A group of researchers from Wake Forest University Baptist Medical Center is developing a way to treat cancer by using lasers to light up tiny nanoparticles and destroy tumors with the ensuing heat.
At the 52nd Annual Meeting of the American Association of Physicists in Medicine (AAPM) in Philadelphia, they will describe the latest development for this technology: iron-containing Multi-Walled Carbon Nanotubes (MWCNTs) -- threads of hollow carbon that are 10 thousand times thinner than a human hair.
In laboratory experiments, the team showed that by using an MRI scanner, they could image these particles in living tissue, watch as they approached a tumor, zap them with a laser, and destroy the tumor in the process.
If this sounds like science fiction, it is not. The work builds on an experimental technique for treating cancer called laser-induced thermal therapy (LITT), which uses energy from lasers to heat and destroy tumors. LITT works by virtue of the fact that certain nanoparticles like MWCNTs can absorb the energy of a laser and then convert it into heat. If the nanoparticles are zapped while within a tumor, they will boil off the energy as heat and kill the cancerous cells.
The problem with LITT, however, is that while a tumor may be clearly visible in a medical scan, the particles are not. They cannot be tracked once injected, which could put a patient in danger if the nanoparticles were zapped away from the tumor because the aberrant heating could destroy healthy tissue.
Now the team from Wake Forest Baptist has shown for the first time that it is possible to make the particles visible in the MRI scanner to allow imaging and heating at the same time. By loading the MWCNT particles with iron, they become visible in an MRI scanner. Using tissue containing mouse tumors, they showed that these iron-containing MWCNT particles could destroy the tumors when hit with a laser.
"To find the exact location of the nanoparticle in the human body is very important to the treatment," says Xuanfeng Ding, M.S., who is presenting the work in Philadelphia. "It is really exciting to watch the tumor labeled with the nanotubes begin to shrink after the treatment."
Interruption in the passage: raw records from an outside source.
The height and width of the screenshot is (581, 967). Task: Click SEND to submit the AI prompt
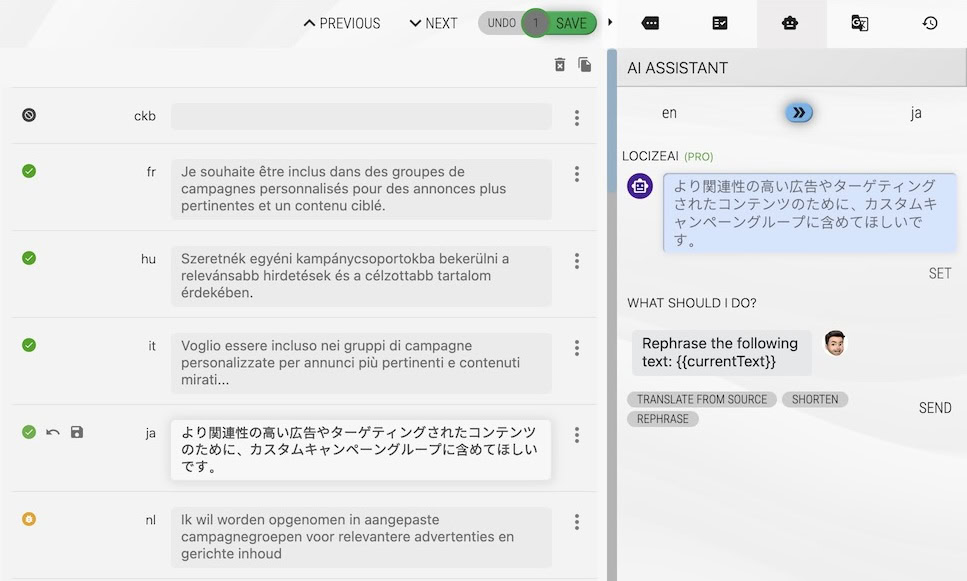(x=935, y=408)
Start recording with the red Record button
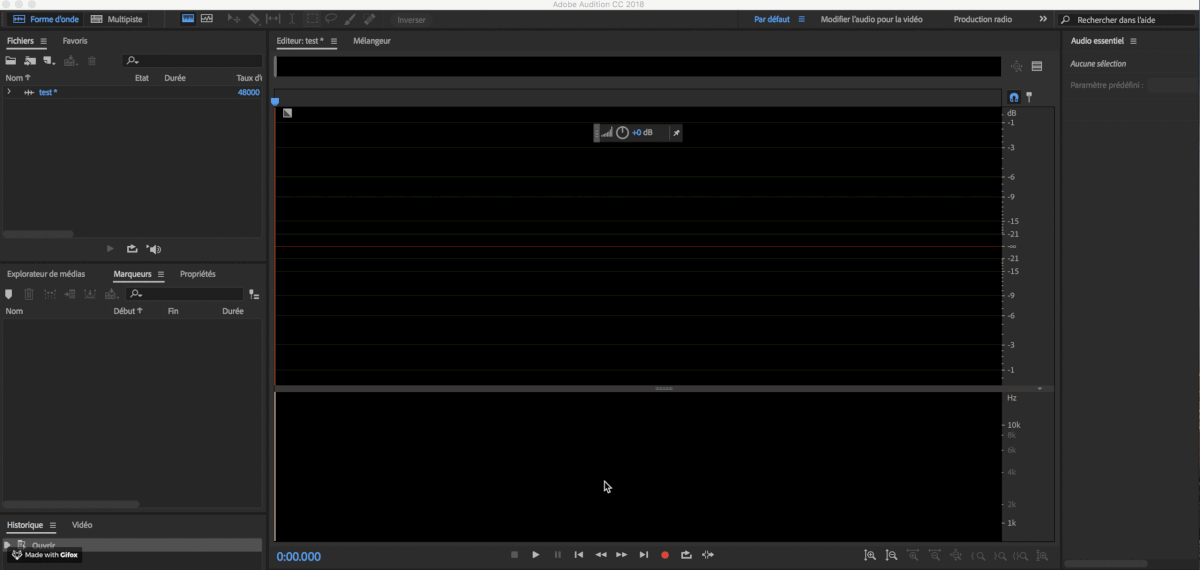The width and height of the screenshot is (1200, 570). tap(665, 555)
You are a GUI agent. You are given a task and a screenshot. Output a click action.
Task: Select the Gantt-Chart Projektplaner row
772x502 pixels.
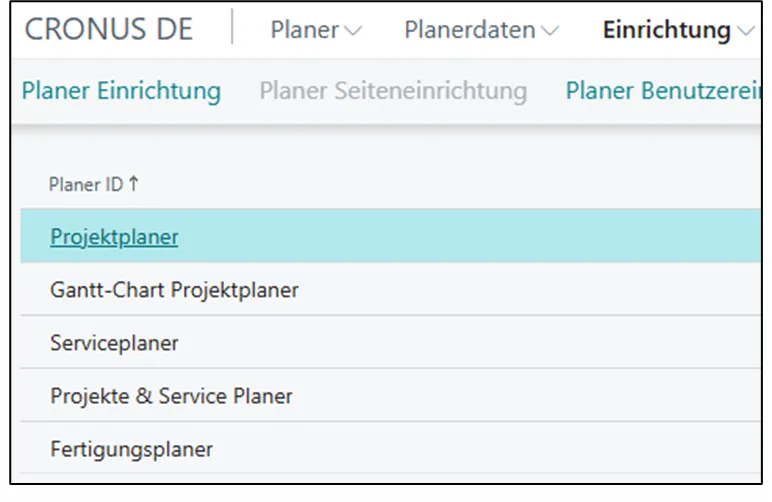pos(174,291)
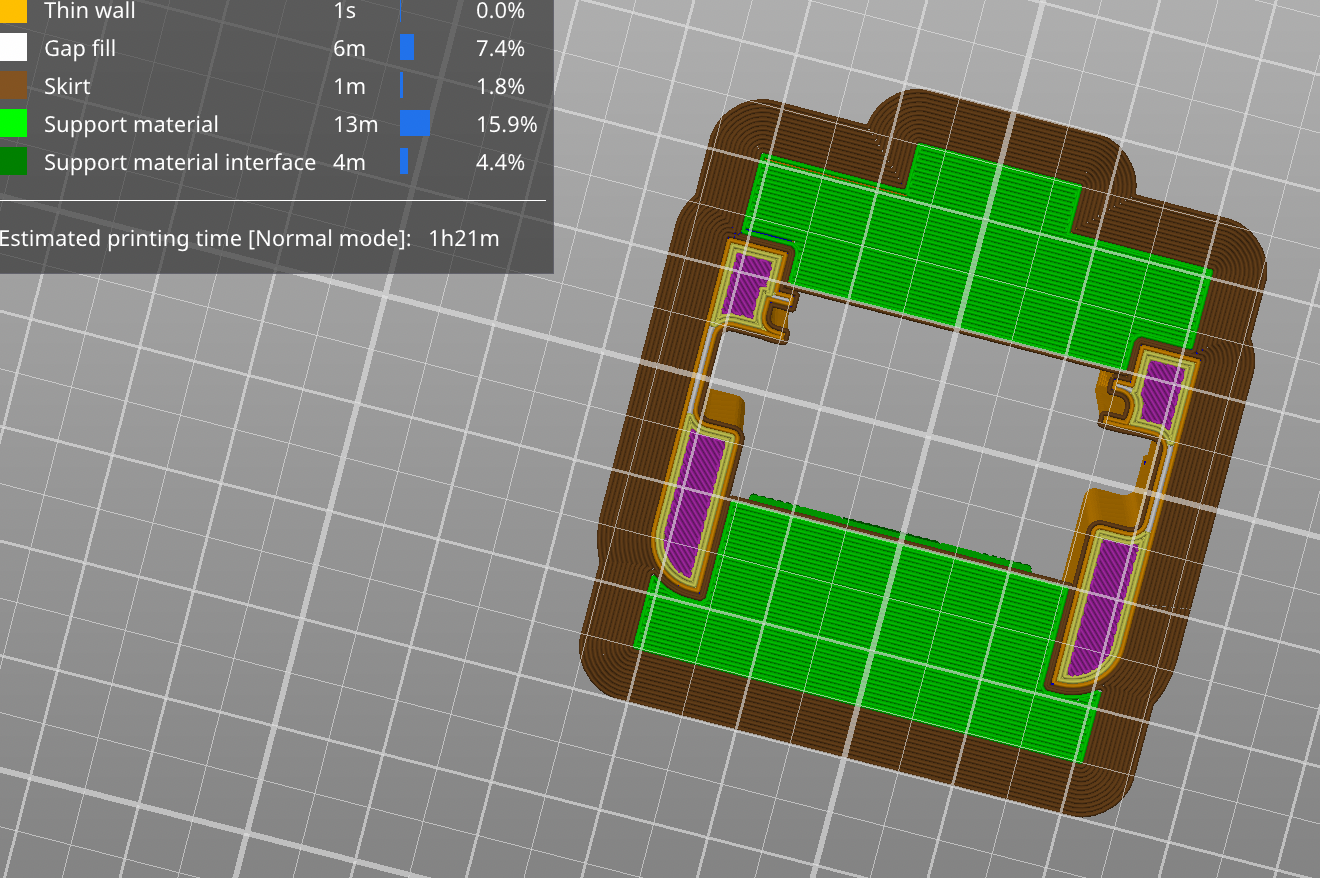Click the orange Thin wall color swatch
The height and width of the screenshot is (878, 1320).
pyautogui.click(x=13, y=11)
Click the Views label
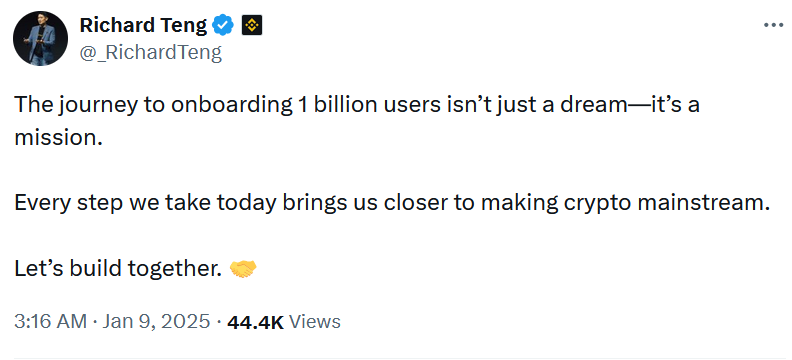Image resolution: width=792 pixels, height=360 pixels. [316, 321]

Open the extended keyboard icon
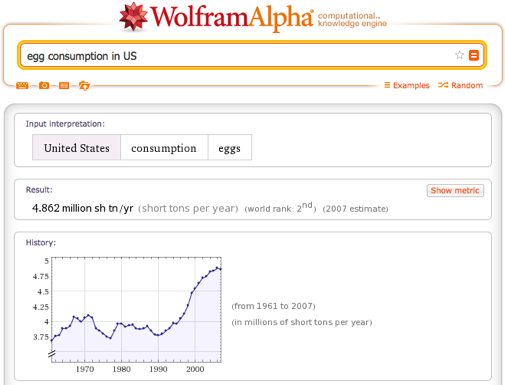coord(22,85)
The results are part of Ding's ongoing Ph.D. thesis work -- a multi-disciplinary project led by Suzy Torti, Ph.D., professor of biochemistry at Wake Forest Baptist, and David Carroll, Ph.D., director of the Wake Forest University Center for Nanotechnology and Molecular Materials, that also includes the WFB Departments of Physics, Radiation Oncology, Cancer Biology, and Biochemistry.
A previous study by the same group showed that laser-induced thermal therapy using a closely-related nanoparticle actually increased the long-term survival of mice with tumors. The next step in this project is to see if the iron-loaded nanoparticles can do the same thing.
If the work proves successful, it may one day help people with cancer, though the technology would have to prove safe and effective in clinical trials.
Dan Bourland, Ph.D., associate professor of radiation oncology and Ding's advisor, praises the high quality of Ding's work and says that the project is a strong example of today's "team science" that is needed for success in the biomedical fields.